# Problem details
In the data, take the part that opens with the line containing "You are a GUI" and closes with the line containing "pos(200,22)", and write it out again with "Zoom magnifier tool" changed to "Crop tool" and everything else left as is.

# Input for this task
╭──

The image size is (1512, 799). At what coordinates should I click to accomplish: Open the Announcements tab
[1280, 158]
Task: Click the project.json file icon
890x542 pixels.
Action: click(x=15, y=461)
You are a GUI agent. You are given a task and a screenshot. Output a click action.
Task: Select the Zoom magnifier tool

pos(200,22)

╰──
╭──

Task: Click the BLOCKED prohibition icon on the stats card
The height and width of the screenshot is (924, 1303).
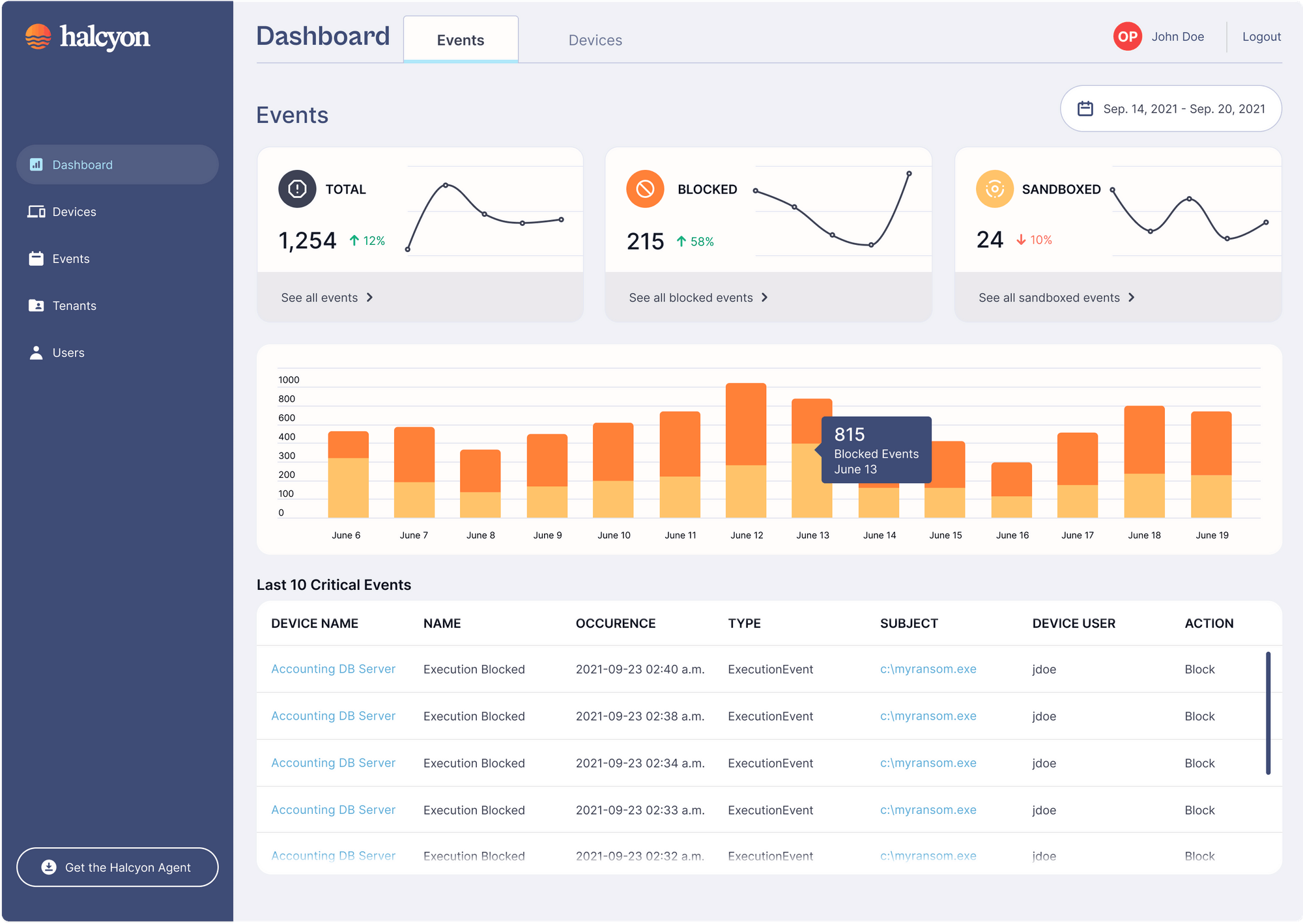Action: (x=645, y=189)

╰──

# Full response
You are a GUI agent. You are given a task and a screenshot. Output a click action.
Task: Select the Crop tool

pos(200,22)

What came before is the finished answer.